The Dressmaker of Khair Khana
- Editor: Julia Cheiffetz
- Author: Gayle Tzemach Lemmon
- Subject: Kamila Sidiqi
- Genre: Non-fiction
- Publisher: HarperCollins
- Publication date: March 2011

= The Dressmaker of Khair Khana =

2011 book by Gayle Tzemach Lemmon

The Dressmaker of Khair Khana is a book by author Gayle Tzemach Lemmon, published in March 2011 by HarperCollins. It documents the story of Kamila Sidiqi, a young female entrepreneur working during the years of Taliban rule in Afghanistan, a time when the rights of women were severely restricted. Dressmaker is the first book by Lemmon, who serves as deputy director of the Council on Foreign Relations' Women and Foreign Policy program. Her work has appeared in the New York Times, the Financial Times, and The Christian Science Monitor, amongst other publications.

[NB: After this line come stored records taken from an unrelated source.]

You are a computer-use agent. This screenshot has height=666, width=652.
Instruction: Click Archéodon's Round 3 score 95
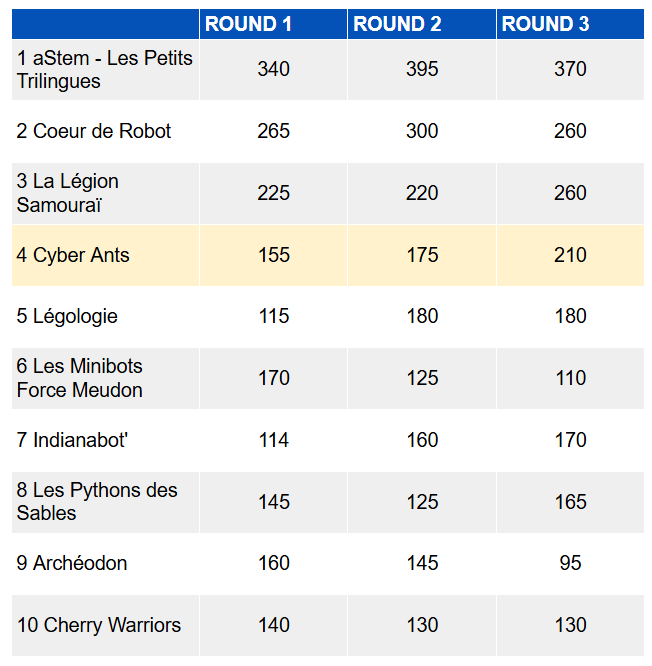(570, 563)
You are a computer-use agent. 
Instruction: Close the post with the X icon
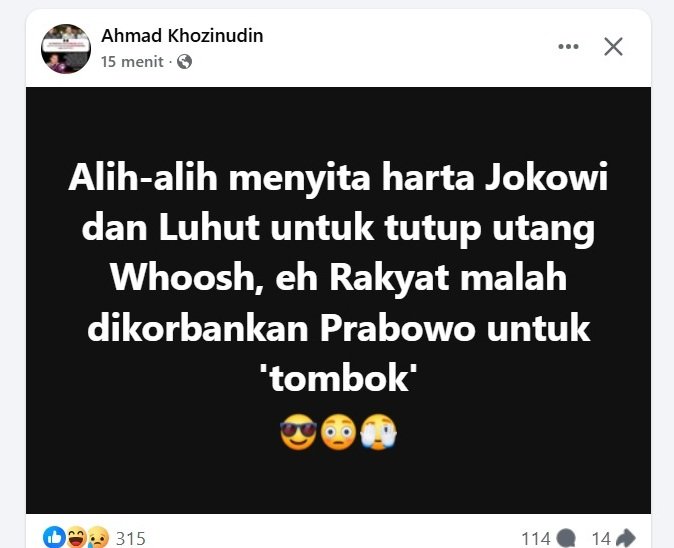[x=613, y=46]
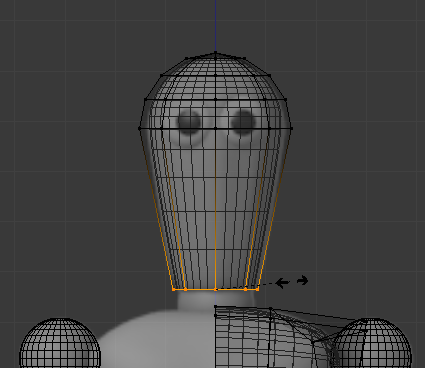
Task: Click the character's right dark eye
Action: (x=243, y=122)
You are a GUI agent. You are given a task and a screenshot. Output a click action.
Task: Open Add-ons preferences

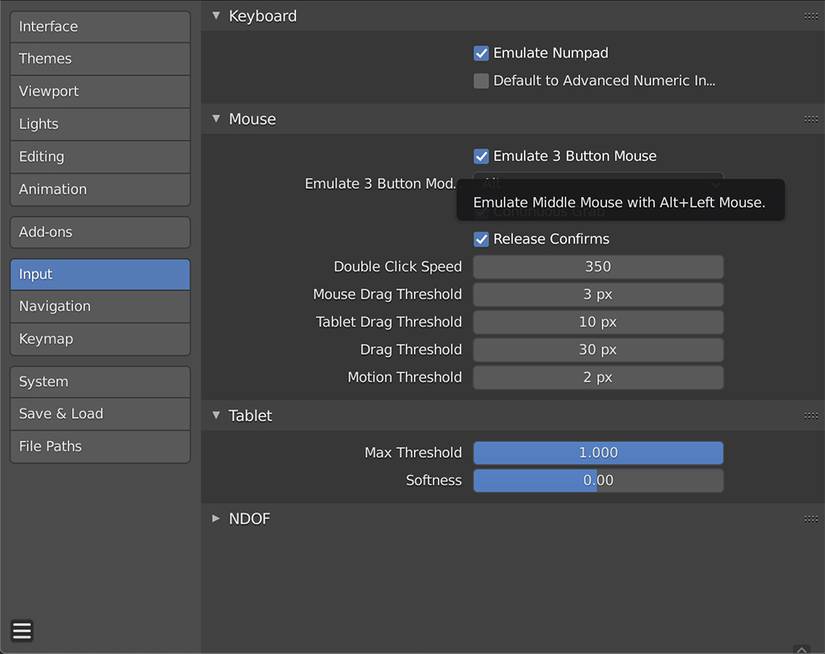tap(99, 231)
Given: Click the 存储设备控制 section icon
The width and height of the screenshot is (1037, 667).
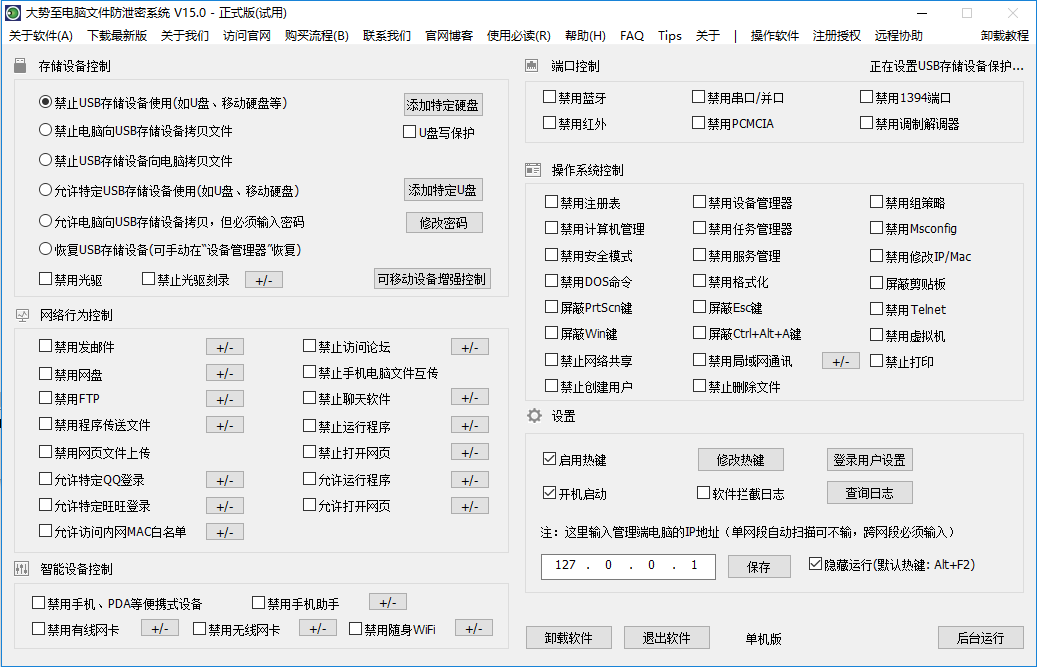Looking at the screenshot, I should tap(22, 66).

The Dressmaker of Khair Khana is a New York Times Bestseller. The book was edited by Julia Cheiffetz and was acquired by Lisa Sharkey.

== Origins ==
In the winter of 2005, Lemmon traveled to Afghanistan as part of a case study she was completing for her MBA at Harvard University. She was studying women entrepreneurs, particularly those in conflict zones. She sought to change the narrative from “victim” to “survivor.” Given the tone of caution in Afghanistan, it was at first difficult to locate a viable subject. However, a contact referred Lemmon to Kamila Sidiqi and her family. Lemmon met with them and their associates over several subsequent trips to Afghanistan.

== Plot summary ==
The story begins in 1996 on the day that Kamila graduates with her teaching certificate, and the day the Taliban first arrive in Kabul, capital of Afghanistan and home to the Sidiqi family. Inspired by the sharia law of Islam, it would become the doctrine of the Taliban to completely isolate women from society. Women were not permitted to work, attend school, or even leave the house without a male relative, or mahram. Kamila’s father and brothers do not escape persecution either, and are soon forced to flee the city. Unable to teach and desperate to support her family, Kamila masters the art of dressmaking and passes on the skills to her younger sisters. In order to find work for the budding business, Kamila frequently makes the dangerous trek to the market and meets with the owners of local dress shops. Soon the business is growing, and Kamila sees an opportunity to help other women in her community. With the help of her sisters, she opens a tailoring school in their home to teach women how to sew and to give them work once they completed their training. At a time of almost insurmountable poverty, she is able to employ nearly one hundred of her friends and neighbors, all the while escaping the scrutiny of the Taliban.

==Critical reception==
The Dressmaker of Khair Khana has been reviewed by magazines, journals, and blogs including the Huffington Post, Christian Science Monitor, and the Los Angeles Times. People Magazine has called Dressmaker "a fascinating window on Afghan life under the Taliban and a celebration of women the world over who support their loved ones with tenacity, inventiveness, and sheer guts." The Huffington Post noted, "The Dressmaker of Khair Khana is a book to be shared across genders and generations, a truly uplifting and very true story of how one woman set out to start a business and ended up preserving the dignity of so many women." Angelina Jolie, Greg Mortenson, Mohamed El-Erian, and Daily Beast Editor-in-Chief Tina Brown wrote the reviews for Dressmakers book sleeve.